= SNDCP =

SNDCP, Sub Network Dependent Convergence Protocol, is part of layer 3 of a GPRS protocol specification. SNDCP interfaces to the Internet Protocol at the top, and to the GPRS-specific Logical Link Control (LLC) protocol at the bottom.

In the spirit of the GPRS specifications, there can be many implementations of SNDCP, supporting protocols such as X.25. However, in reality, IP (Internet Protocol) is such an overwhelming standard that X.25 has become irrelevant for modern applications, so all implementations of SNDCP for GPRS only support IP as the payload type.

The SNDCP layer is relevant to the protocol stack of the mobile station and that of the SGSN, and works when a PDP Context is established and the quality of service has been negotiated.
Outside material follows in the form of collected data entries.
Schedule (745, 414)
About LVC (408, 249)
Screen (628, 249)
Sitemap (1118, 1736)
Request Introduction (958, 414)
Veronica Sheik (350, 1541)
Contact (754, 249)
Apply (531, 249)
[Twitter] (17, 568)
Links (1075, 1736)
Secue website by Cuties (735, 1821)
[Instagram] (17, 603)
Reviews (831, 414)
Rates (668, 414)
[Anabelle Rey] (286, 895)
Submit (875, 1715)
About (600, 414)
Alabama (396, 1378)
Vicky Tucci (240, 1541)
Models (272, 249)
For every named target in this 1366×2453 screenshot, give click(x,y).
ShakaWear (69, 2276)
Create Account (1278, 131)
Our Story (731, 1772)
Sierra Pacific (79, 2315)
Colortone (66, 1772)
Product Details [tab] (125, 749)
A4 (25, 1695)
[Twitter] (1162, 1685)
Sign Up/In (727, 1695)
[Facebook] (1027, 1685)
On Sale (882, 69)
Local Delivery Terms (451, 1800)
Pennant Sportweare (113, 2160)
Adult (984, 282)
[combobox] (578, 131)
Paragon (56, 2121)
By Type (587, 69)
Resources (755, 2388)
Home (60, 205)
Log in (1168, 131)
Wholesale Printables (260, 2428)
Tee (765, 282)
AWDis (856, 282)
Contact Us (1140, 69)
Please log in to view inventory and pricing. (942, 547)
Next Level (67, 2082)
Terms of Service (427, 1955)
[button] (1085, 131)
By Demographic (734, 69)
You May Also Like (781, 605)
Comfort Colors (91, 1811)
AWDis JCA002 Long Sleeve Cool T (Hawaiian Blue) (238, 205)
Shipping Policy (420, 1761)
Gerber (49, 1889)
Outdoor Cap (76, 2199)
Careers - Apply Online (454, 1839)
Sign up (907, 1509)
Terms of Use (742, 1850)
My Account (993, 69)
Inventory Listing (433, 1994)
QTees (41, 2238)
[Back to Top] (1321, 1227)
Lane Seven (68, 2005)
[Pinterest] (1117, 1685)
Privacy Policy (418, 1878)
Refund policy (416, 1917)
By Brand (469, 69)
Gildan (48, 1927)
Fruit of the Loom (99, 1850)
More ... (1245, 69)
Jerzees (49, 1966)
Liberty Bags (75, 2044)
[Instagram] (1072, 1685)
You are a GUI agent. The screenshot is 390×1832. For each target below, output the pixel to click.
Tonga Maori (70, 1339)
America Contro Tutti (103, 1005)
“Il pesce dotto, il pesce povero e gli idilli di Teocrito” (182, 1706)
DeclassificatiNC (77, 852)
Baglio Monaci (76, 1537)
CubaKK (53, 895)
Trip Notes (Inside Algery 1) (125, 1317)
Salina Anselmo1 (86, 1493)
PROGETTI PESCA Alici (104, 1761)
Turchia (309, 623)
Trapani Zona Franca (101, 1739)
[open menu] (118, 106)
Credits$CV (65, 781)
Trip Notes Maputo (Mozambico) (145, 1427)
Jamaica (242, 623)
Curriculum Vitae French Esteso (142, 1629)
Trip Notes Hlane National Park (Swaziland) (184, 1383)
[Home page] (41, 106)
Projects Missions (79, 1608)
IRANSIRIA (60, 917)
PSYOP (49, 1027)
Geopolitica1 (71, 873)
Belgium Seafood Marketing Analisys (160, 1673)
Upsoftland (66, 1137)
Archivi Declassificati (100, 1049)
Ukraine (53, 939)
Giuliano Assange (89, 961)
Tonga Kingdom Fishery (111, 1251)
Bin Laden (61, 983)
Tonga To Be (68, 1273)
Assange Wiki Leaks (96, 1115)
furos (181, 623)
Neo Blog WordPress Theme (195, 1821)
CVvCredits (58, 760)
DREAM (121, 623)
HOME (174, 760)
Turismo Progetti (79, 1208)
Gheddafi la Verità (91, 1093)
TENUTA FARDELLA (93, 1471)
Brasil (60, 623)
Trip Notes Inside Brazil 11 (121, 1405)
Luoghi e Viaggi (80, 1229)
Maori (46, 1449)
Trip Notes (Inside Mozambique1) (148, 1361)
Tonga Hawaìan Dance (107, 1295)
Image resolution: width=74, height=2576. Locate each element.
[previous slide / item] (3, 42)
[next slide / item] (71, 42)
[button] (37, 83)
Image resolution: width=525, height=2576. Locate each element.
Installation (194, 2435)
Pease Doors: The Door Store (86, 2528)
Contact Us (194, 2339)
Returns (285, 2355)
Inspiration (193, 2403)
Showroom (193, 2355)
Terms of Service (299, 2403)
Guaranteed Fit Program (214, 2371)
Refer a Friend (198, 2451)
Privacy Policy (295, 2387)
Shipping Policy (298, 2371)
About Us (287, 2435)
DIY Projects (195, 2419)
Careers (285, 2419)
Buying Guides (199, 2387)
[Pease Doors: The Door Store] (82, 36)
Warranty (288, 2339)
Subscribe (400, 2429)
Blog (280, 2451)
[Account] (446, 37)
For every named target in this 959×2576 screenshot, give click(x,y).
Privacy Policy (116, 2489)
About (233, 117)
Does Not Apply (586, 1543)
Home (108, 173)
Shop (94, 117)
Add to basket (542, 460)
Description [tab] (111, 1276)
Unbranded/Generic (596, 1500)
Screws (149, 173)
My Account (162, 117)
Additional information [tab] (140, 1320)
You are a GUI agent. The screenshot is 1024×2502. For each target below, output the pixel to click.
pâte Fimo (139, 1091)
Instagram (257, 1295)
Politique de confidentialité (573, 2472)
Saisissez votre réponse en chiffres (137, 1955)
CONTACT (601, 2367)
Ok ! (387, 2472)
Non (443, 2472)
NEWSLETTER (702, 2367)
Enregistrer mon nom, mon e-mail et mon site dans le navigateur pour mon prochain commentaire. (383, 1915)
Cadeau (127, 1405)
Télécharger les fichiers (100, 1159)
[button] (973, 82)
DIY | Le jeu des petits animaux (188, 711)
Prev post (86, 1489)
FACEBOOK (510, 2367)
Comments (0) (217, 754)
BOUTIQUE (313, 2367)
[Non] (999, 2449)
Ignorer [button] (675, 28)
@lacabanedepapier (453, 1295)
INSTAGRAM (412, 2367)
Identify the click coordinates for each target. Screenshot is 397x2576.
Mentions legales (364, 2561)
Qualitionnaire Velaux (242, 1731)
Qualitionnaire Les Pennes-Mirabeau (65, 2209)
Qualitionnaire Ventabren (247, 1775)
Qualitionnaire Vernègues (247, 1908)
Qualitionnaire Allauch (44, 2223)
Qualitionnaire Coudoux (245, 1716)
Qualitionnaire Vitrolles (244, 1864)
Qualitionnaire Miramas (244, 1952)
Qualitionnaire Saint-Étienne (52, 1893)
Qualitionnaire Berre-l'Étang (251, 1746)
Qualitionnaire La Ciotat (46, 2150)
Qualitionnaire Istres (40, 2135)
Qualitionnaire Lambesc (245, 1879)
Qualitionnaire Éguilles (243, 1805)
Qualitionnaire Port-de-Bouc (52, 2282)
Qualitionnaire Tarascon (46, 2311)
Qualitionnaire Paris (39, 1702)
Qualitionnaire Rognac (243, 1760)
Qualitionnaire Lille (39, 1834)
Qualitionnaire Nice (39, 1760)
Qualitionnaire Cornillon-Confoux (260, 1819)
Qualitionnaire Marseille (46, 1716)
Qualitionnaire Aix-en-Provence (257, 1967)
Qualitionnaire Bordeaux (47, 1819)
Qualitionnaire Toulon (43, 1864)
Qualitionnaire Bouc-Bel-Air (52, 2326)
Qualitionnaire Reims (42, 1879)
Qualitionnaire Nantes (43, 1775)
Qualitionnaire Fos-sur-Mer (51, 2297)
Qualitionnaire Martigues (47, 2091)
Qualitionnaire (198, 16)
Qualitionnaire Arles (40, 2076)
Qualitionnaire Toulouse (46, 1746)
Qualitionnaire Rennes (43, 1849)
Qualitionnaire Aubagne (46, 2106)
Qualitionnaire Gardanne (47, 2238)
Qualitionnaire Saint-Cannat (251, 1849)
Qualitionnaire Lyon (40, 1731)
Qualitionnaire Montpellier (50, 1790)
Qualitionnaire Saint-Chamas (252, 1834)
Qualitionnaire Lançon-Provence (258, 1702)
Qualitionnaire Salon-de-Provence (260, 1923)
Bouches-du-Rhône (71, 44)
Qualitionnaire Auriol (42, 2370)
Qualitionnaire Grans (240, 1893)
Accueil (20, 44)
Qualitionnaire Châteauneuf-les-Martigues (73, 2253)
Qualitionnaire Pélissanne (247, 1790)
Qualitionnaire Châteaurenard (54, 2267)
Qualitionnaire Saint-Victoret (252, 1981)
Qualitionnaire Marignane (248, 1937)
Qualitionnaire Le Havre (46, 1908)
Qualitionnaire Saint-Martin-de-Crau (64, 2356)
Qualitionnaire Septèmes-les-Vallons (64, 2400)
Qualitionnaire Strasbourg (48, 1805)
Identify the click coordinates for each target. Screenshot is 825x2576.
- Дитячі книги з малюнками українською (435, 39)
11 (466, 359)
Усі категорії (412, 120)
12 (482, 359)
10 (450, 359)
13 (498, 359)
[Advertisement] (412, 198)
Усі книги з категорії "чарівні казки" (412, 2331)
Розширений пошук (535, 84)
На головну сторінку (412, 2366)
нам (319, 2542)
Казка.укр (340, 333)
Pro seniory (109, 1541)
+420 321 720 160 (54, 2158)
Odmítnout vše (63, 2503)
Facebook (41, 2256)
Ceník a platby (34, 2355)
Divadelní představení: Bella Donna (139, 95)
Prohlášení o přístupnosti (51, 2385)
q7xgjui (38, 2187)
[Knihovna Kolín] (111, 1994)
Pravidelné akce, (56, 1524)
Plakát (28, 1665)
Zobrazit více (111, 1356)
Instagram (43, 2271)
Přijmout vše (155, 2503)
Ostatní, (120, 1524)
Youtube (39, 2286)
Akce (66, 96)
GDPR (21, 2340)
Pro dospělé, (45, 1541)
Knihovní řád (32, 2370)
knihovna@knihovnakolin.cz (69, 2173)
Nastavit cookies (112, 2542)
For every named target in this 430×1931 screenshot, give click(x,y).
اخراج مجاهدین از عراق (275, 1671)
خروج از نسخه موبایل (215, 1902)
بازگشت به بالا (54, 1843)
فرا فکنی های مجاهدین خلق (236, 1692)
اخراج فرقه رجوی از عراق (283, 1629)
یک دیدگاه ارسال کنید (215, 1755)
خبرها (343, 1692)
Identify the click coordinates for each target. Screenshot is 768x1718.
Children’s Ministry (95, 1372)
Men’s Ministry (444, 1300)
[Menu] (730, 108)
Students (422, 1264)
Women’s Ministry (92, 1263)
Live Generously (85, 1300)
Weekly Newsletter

== Services offered by SNDCP ==
The SNDCP layer primarily converts, encapsulates and segments external network formats (like Internet Protocol Datagrams) into sub-network formats (called SNPDUs). It also performs compression of NPDUs to make for efficient Data transmission. It performs the multiple PDP Context PDU transfers and it also ensures that NPDUs from each PDP Context are transmitted to the LLC layer in sufficient time to maintain the QoS. SNDCP provides services to the higher layers which may include connectionless and connection-oriented mode, compression, multiplexing and segmentation.